Melissa, who forged a graphic design and media career in Sydney before moving to Tasmania to reconnect with her artistic passions and where she married Andrew, is finding new purpose in supporting community wellbeing programs.
She has merged her skills to create activities that help inspire communities to build healthy and healing relationships through art.
Melissa will return to Andrew's homeland to be part of the Henty Mental Health Grief and Loss Weekend from October 10 to 13.
She will bring with her an intimate art installation - a "grieving booth" called The Lachrymatory - that aims to help people work through grief and discover the healing power of crying.
Participants enter a curtained booth that lights up as they sit, rest and reflect and listen to soothing music and messages of hope through headphones.

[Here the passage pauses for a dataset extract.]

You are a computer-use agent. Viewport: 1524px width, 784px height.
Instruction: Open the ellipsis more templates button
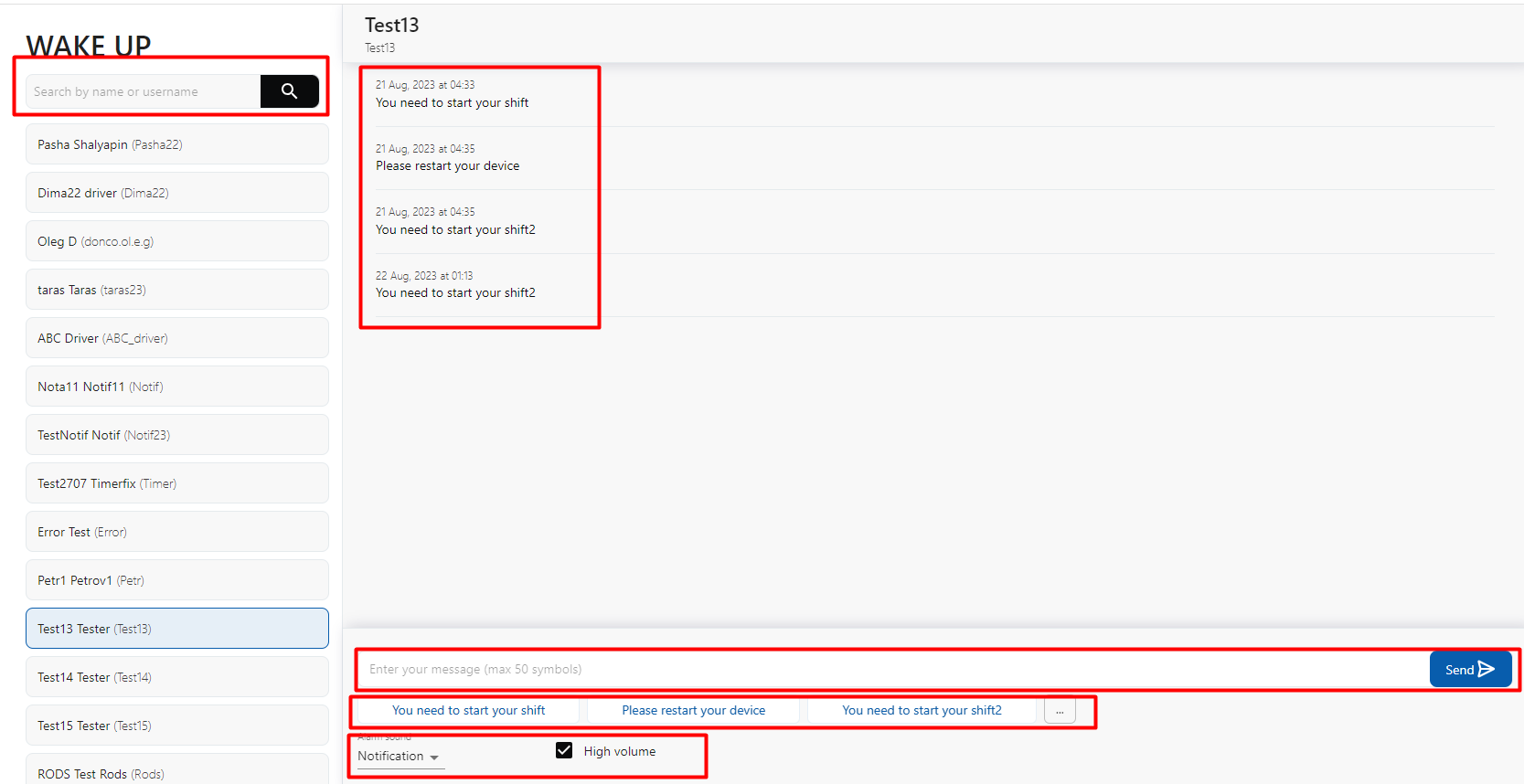(1060, 711)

They can then write a note and place the paper scroll into a hanging glass tear.
Small tissue packs discreetly provide contact numbers for counselling and mental health support services.
"Take your time, sit and reflect on any hurt ... it may be old and deep but wait, expect and cry if you need to," Melissa urges.
"Write on the scroll what's in your heart, let it out, knowing although you are in private you are actually not alone."
Melissa says her work is based on the fact our bodies are designed to cry.
Legends of tear bottles - or lachrymatory bottles - abound in stories of Egypt and middle Eastern societies, she adds.
"Tear bottles were prevalent in ancient Roman times when mourners filled small glass vials with tears and placed them in burial tombs as symbols of love and respect," she reveals.
Melissa's vision is to tour with her booth to other events and venues, collecting the nation's emotions in glass tears and finding a permanent home for this evocative art project.
For now it will be made available in the public spaces and places around Henty, including at the library from October 15 to 17 after the weekend's events.
"The final ceiling of tears would be a beautifully effective symbol of the healthy cries of our nation's heart," she promises.